JAMES C. McWILLIAMS
Department of Atmospheric and Oceanic Sciences and IGPP
UCLA, Los Angeles, CA 90095-1565
310-206-2829
jcm@atmos.ucla.edu


Current Research Subjects:


*Vortex dynamics, ranging from Taylor-microscale filaments to hurricanes.

*The behavior of coherent structures in turbulence, including their controls on system evolution.

*Mesoscale eddies and the maintenance of the oceanic general circulation.

*Coastal oceanic circulations associated with upwelling, river plumes, tides, eddies, island and headland wakes, shallow continental shelves and slopes, ridges, and shorelines.

*Submesoscale fronts and secondary instabilities of mesoscale currents, as well as the routes to dissipation they provide for the oceanic general circulation. (This is the presently dark continent in an intermediate-scale dynamical regime with marginal controls by planetary rotation and stable stratification.)

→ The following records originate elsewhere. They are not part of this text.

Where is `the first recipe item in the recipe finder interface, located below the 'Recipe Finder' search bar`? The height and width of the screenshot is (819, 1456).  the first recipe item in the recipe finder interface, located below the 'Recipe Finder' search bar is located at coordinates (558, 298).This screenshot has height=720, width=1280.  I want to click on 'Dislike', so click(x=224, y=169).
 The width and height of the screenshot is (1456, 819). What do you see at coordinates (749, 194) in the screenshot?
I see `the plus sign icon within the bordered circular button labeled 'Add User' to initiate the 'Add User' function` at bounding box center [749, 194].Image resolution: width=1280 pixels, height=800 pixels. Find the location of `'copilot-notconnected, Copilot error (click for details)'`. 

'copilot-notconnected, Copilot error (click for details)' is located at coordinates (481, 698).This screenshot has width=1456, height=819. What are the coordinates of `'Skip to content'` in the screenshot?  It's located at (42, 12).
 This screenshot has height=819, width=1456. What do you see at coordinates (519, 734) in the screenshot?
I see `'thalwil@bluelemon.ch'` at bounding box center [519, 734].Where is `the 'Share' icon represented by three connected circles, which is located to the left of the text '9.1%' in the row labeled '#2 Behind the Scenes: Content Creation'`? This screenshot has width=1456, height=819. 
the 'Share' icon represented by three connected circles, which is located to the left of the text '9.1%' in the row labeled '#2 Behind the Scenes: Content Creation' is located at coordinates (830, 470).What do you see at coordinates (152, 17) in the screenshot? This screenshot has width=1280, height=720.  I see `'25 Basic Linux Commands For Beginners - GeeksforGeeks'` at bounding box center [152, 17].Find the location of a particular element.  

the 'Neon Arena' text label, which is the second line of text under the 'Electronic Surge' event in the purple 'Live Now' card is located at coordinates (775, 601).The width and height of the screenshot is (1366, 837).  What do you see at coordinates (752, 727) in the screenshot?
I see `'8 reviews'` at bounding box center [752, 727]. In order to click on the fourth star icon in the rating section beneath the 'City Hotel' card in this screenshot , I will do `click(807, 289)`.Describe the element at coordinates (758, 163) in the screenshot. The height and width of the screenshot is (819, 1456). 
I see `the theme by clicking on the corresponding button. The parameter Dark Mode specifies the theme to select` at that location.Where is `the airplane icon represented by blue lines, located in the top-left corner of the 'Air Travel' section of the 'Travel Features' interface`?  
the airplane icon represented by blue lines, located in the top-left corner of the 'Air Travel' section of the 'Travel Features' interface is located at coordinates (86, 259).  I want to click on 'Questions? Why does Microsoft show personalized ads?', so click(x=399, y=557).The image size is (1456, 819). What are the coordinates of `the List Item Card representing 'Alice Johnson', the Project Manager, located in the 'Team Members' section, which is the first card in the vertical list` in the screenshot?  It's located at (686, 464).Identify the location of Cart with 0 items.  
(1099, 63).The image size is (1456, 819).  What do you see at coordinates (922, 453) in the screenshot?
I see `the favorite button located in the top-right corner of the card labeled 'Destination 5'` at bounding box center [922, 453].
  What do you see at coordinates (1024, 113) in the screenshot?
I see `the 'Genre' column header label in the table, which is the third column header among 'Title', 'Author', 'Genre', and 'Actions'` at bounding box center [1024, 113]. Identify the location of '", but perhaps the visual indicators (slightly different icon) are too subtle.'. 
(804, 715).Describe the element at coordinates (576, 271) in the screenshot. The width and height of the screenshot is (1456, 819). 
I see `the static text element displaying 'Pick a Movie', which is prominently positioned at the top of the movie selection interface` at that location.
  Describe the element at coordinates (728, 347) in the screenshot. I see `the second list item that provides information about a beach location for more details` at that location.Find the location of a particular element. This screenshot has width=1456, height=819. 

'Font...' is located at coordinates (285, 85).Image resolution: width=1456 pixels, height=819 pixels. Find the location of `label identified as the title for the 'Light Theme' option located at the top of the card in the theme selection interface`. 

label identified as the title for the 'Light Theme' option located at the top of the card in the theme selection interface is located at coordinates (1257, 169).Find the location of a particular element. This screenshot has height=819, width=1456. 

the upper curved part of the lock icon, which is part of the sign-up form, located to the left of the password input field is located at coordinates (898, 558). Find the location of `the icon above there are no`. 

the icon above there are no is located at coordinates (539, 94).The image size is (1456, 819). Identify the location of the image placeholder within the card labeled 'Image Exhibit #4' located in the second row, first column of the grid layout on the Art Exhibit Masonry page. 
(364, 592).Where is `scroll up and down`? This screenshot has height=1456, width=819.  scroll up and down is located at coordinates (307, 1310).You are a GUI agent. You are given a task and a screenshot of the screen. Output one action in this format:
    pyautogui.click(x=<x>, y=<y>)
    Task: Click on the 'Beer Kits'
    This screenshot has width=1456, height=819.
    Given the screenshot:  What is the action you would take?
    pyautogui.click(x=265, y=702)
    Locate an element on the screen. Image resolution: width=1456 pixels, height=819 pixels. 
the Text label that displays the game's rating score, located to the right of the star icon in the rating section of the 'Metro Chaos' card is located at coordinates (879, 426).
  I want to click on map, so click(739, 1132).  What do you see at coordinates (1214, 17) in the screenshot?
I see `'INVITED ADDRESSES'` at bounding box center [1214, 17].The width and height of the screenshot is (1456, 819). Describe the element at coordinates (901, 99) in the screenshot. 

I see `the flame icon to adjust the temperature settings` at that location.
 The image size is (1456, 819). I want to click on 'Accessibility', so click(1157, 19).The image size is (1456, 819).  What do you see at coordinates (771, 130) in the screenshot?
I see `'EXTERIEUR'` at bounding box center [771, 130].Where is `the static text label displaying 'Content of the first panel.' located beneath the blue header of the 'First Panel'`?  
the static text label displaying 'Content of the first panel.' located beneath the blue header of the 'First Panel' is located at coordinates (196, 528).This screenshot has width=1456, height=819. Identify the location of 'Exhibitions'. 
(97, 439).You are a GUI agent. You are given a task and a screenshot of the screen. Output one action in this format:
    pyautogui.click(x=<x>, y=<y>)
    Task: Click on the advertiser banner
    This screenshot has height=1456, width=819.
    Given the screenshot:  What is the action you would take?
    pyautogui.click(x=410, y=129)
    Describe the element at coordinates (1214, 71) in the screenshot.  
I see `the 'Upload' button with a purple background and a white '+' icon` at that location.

*Dynamical coupling between surface gravity waves, boundary layer turbulence, surf-zone wave breaking, and systematic currents, partially derived within a multi-scale asymptotic theoretical framework and then carried into realistic simulation models.

*Evolution of tidally generated internal solitary waves and bores through the successive stages of creation, propagation, steepening, breaking, mixing, and dissipation.

*Upscale influences from key regions onto planetary-scale climate (e.g., the effects of Andean winds and Peruvian currents on global precipitation).

*Intrinsic climate variability and the likelihood of inherent limits to simulation precision (e.g., a global warming forecast) due to generic structural instability of chaotic dynamical systems.

*Regional Earth-system science --- emerging from the combined effects of waves, tides, currents, winds, clouds, watersheds, sediments, pollutants, biogeochemical cycles, and ecosystems --- and evolving on the landscape scale under changing global conditions.

*Computational techniques for realistic atmospheric and oceanic simulations.

*Magnetohydrodynamic turbulence and dynamo action in proto-stellar disks, galaxies, inter-stellar plasmas, and molecular clouds.